WORK INSTRUCTION:
Exactly the lines from the one containing "#недвижимость (120, 2487)" to the final line below should be output, and no others.

Dataset entries

• • •

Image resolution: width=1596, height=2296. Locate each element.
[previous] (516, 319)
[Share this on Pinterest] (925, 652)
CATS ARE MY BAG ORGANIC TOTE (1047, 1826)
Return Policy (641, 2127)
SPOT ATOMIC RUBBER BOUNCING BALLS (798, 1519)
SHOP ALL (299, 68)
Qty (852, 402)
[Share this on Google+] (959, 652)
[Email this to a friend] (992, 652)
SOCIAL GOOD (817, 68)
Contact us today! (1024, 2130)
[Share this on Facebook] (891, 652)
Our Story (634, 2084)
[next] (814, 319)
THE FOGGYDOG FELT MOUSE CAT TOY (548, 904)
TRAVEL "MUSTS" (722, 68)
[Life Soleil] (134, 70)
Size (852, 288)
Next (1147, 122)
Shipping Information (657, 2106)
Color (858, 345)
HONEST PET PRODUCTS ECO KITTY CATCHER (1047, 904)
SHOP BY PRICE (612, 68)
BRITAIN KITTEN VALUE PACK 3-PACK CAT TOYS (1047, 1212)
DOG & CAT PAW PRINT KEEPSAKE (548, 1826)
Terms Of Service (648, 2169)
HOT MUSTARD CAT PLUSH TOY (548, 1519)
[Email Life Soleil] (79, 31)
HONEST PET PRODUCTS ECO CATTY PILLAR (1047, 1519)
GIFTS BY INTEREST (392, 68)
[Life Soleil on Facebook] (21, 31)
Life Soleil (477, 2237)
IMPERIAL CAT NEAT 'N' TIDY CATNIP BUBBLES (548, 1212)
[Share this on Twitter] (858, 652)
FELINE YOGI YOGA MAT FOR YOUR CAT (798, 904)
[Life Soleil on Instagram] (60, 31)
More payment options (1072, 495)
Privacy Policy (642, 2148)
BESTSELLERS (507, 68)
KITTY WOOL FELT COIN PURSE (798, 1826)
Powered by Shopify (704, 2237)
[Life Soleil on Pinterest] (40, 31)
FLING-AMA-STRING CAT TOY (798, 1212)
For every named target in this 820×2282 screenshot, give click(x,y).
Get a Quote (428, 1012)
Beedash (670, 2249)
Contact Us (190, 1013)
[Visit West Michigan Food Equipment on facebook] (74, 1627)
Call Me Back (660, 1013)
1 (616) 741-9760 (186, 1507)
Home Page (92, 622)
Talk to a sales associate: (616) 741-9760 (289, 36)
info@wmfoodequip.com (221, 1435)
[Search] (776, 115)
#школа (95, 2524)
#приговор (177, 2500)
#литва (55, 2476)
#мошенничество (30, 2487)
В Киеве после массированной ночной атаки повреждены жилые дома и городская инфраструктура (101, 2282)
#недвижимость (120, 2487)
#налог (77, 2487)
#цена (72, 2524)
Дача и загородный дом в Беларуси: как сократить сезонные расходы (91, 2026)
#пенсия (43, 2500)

• • •

THE ANSWER:
#недвижимость (120, 2487)
#налог (77, 2487)
#цена (72, 2524)
Дача и загородный дом в Беларуси: как сократить сезонные расходы (91, 2026)
#пенсия (43, 2500)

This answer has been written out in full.